Only the lines below from the one containing "Open the BRIDGESTONE" through the last line should be set down, exactly as written and with no pictures.

Segment Open

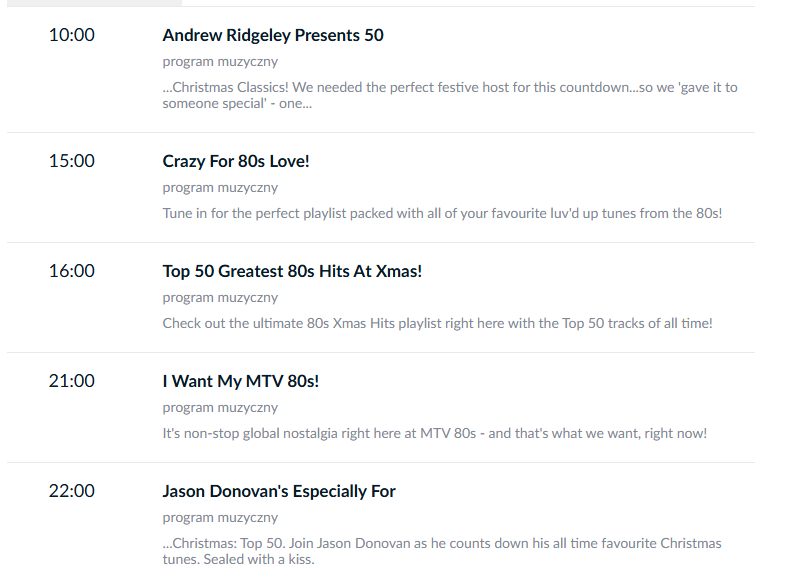787x579 pixels.
Task: Click program muzyczny under Crazy For 80s Love
Action: pos(220,188)
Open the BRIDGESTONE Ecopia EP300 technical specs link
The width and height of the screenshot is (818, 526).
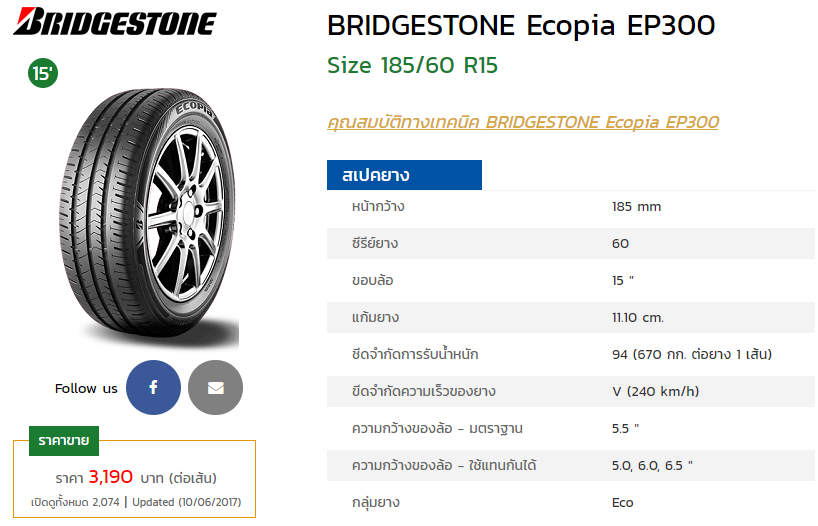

Segment Closed

■ The completed task:
Open the BRIDGESTONE Ecopia EP300 technical specs link
The width and height of the screenshot is (818, 526).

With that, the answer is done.